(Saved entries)
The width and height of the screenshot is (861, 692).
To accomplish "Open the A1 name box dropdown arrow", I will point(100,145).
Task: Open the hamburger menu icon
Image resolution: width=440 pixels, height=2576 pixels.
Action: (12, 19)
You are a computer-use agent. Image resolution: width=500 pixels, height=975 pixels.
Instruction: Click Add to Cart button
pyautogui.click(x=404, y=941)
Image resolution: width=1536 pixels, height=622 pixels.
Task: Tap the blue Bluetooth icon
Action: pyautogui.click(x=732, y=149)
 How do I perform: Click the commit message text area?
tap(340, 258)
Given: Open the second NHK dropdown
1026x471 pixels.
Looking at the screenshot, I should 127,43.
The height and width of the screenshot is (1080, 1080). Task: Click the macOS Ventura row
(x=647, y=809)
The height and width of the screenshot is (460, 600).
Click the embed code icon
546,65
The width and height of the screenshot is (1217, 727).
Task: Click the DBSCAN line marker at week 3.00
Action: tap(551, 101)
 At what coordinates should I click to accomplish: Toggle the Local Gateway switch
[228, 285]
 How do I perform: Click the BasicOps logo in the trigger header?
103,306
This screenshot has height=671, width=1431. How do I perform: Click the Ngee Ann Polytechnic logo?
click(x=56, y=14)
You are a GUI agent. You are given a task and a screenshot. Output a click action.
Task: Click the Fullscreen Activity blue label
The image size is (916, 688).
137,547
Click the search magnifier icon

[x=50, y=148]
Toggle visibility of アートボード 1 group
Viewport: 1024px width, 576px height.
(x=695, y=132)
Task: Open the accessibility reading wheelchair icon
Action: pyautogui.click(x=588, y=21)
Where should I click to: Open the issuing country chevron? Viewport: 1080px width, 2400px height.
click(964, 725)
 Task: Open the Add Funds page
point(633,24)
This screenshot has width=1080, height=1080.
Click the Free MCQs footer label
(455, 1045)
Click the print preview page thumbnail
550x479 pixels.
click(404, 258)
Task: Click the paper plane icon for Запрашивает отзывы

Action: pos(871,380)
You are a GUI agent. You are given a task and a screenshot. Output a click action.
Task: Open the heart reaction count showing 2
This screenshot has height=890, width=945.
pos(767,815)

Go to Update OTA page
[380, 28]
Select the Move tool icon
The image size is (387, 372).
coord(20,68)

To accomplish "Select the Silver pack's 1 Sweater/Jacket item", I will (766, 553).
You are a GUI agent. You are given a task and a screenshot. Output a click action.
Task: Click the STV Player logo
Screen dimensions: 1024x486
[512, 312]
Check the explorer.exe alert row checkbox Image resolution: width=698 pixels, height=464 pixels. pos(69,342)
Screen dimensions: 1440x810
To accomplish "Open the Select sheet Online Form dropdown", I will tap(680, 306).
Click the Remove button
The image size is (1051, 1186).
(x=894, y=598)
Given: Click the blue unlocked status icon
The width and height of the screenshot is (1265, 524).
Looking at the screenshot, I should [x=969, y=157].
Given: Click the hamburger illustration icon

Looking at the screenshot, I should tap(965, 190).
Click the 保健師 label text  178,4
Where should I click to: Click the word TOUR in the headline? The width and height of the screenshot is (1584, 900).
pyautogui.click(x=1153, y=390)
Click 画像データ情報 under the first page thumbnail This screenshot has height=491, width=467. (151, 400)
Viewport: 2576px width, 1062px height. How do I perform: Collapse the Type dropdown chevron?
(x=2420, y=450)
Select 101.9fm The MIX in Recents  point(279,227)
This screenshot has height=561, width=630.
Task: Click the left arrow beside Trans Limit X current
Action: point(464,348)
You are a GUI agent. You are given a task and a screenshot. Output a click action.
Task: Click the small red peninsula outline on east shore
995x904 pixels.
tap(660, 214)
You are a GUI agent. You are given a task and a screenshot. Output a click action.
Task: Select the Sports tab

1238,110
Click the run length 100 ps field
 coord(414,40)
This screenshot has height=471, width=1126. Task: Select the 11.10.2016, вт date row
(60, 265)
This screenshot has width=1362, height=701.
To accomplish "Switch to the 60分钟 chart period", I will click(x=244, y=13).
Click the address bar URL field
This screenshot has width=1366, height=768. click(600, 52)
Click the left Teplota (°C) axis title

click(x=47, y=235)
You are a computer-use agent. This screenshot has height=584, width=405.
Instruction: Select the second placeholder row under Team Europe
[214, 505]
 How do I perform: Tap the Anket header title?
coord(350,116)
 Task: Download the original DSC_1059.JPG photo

What the task asks =>
The lines above, from the first through the one containing "This screenshot has width=1080, height=1080.", must be restated word for word, with nothing added.

Answer to this task =>
The width and height of the screenshot is (861, 692).
To accomplish "Open the A1 name box dropdown arrow", I will point(100,145).
Task: Open the hamburger menu icon
Image resolution: width=440 pixels, height=2576 pixels.
Action: (12, 19)
You are a computer-use agent. Image resolution: width=500 pixels, height=975 pixels.
Instruction: Click Add to Cart button
pyautogui.click(x=404, y=941)
Image resolution: width=1536 pixels, height=622 pixels.
Task: Tap the blue Bluetooth icon
Action: pyautogui.click(x=732, y=149)
 How do I perform: Click the commit message text area?
tap(340, 258)
Given: Open the second NHK dropdown
1026x471 pixels.
Looking at the screenshot, I should 127,43.
The height and width of the screenshot is (1080, 1080). Task: Click the macOS Ventura row
(x=647, y=809)
The height and width of the screenshot is (460, 600).
Click the embed code icon
546,65
The width and height of the screenshot is (1217, 727).
Task: Click the DBSCAN line marker at week 3.00
Action: tap(551, 101)
 At what coordinates should I click to accomplish: Toggle the Local Gateway switch
[228, 285]
 How do I perform: Click the BasicOps logo in the trigger header?
103,306
This screenshot has height=671, width=1431. How do I perform: Click the Ngee Ann Polytechnic logo?
click(x=56, y=14)
You are a GUI agent. You are given a task and a screenshot. Output a click action.
Task: Click the Fullscreen Activity blue label
The image size is (916, 688).
137,547
Click the search magnifier icon

[x=50, y=148]
Toggle visibility of アートボード 1 group
Viewport: 1024px width, 576px height.
(x=695, y=132)
Task: Open the accessibility reading wheelchair icon
Action: pyautogui.click(x=588, y=21)
Where should I click to: Open the issuing country chevron? Viewport: 1080px width, 2400px height.
click(964, 725)
 Task: Open the Add Funds page
point(633,24)
This screenshot has width=1080, height=1080.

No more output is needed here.